Realistischer schreibt F. W. Beck23 über die „angeblichen Opfer der Endinger
Blutnacht", so wie sie in der Peterskirche sich befinden: „Bei allen vier Leichnamen
sind die Köpfe aus Wachs, bei der Frau auch ein fehlender Arm aus
Holz ergänzt. Die Schienbeine sowie einige kleinere, sonstige Körperteile liegen
bloß; die übrigen Weichteile aber sind völlig mumifiziert. Es erscheint aber
fraglich, ob am gewiß nicht regenarmen Kaiserstuhlrande Leichen, die in einem
Beinhause wohl jahrelang unter einem Knochenhaufen versteckt gelegen sein
sollen, derart austrocknen können.

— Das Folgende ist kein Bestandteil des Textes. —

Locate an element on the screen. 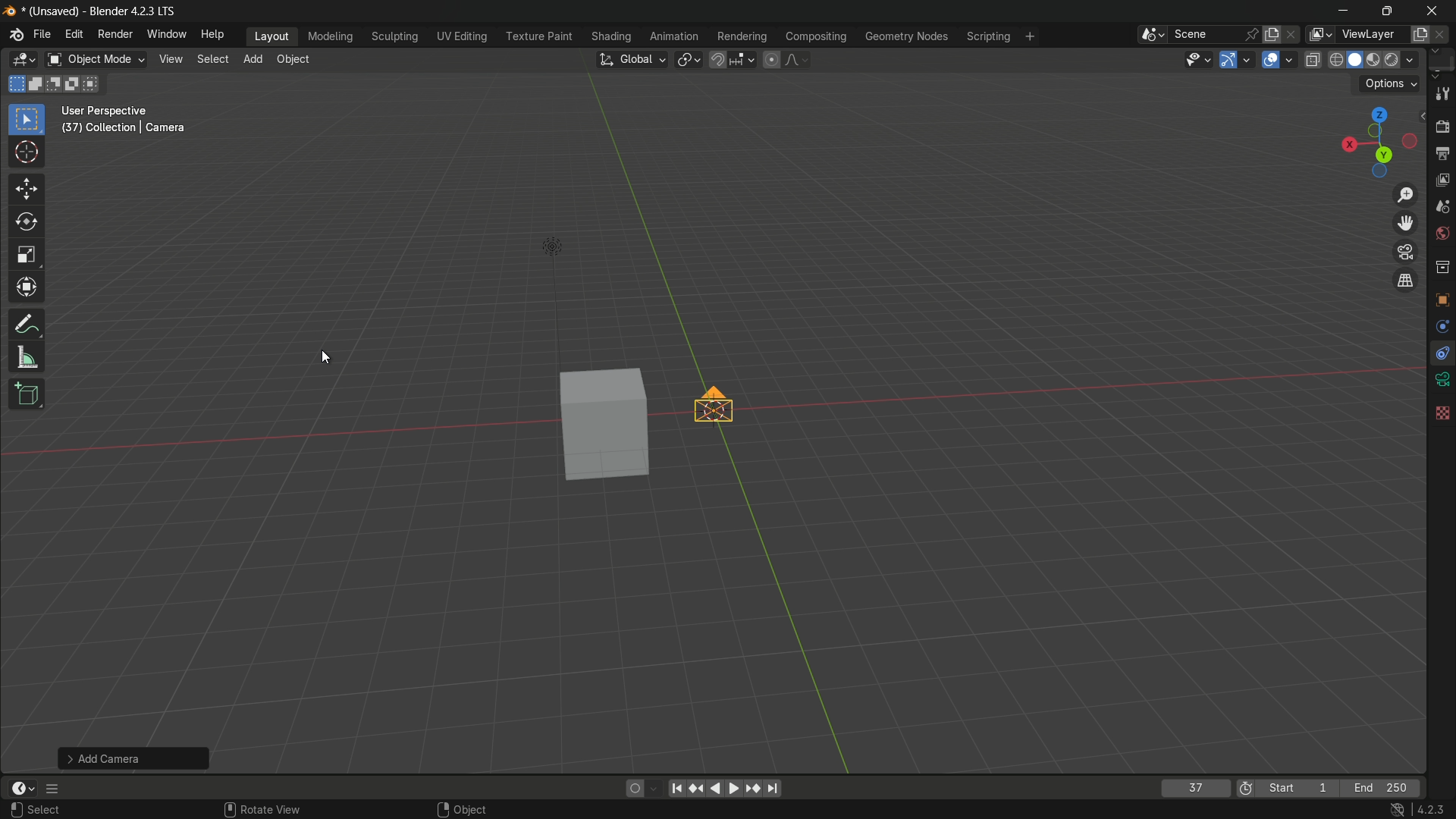  render is located at coordinates (1405, 58).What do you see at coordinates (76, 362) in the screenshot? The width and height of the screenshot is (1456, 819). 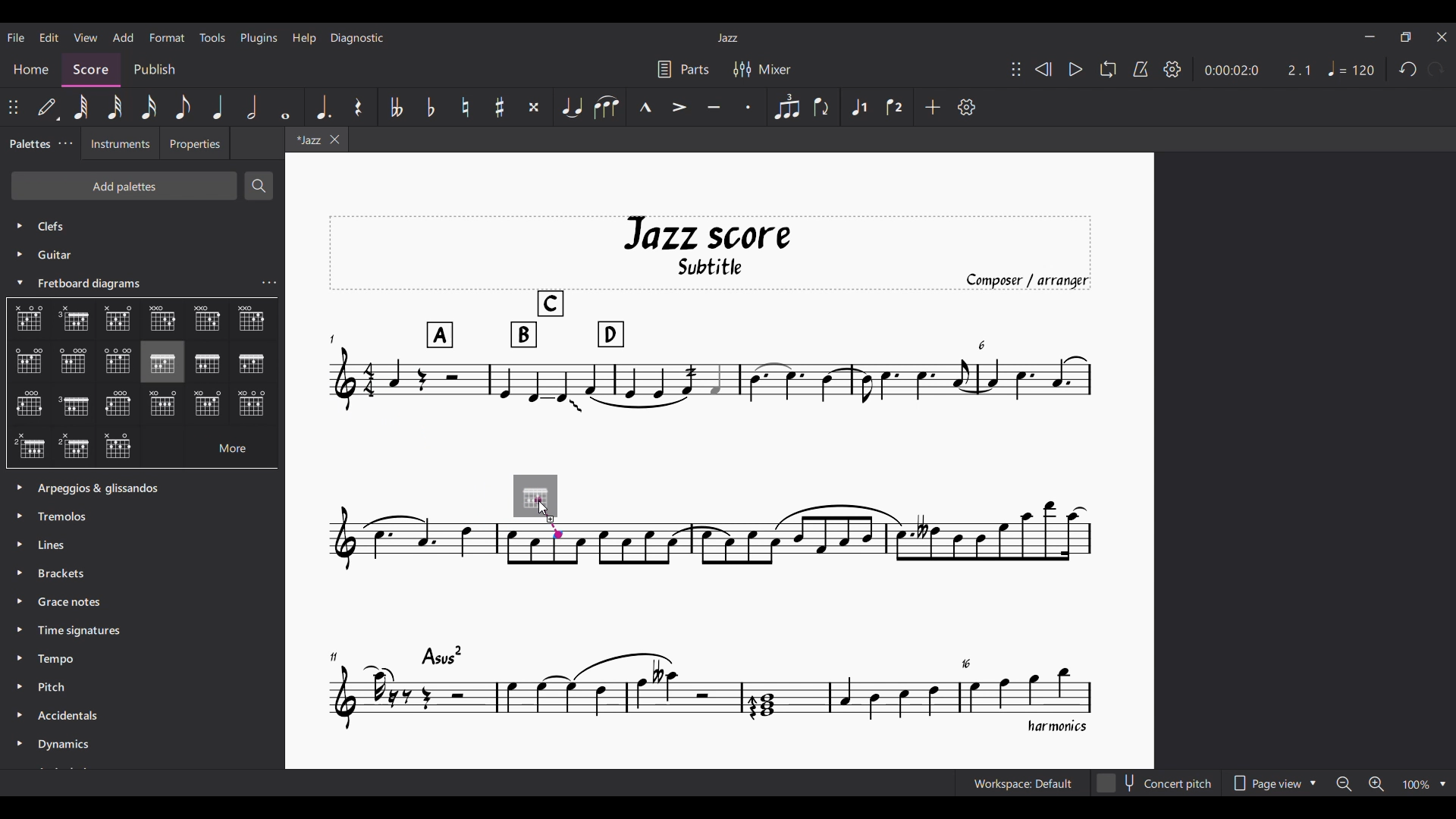 I see `Chart 7` at bounding box center [76, 362].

Doch ist auch nicht zu verkennen, daß die
starke Entblutung kopfloser Menschenkörper austrocknend und deshalb fäulnishemmend
wirkt." Er läßt die Frage offen, ob es sich bei diesen vier Leichen
tatsächlich um die der 1462 in Endingen beherbergten Leute handelt.

20 Amira: „Das Endinger Judenspiel" (= Amira) 1883, S. 21.

21 Armenspital in Endingen ist erst 1589 erwiesen (BStB, S. 216).

22 Amira, S. 102.

23 Beck, F. W.: „Geschichten und Gestalten aus Badens Vergangenheit". Kehl 1928, S. 13 f.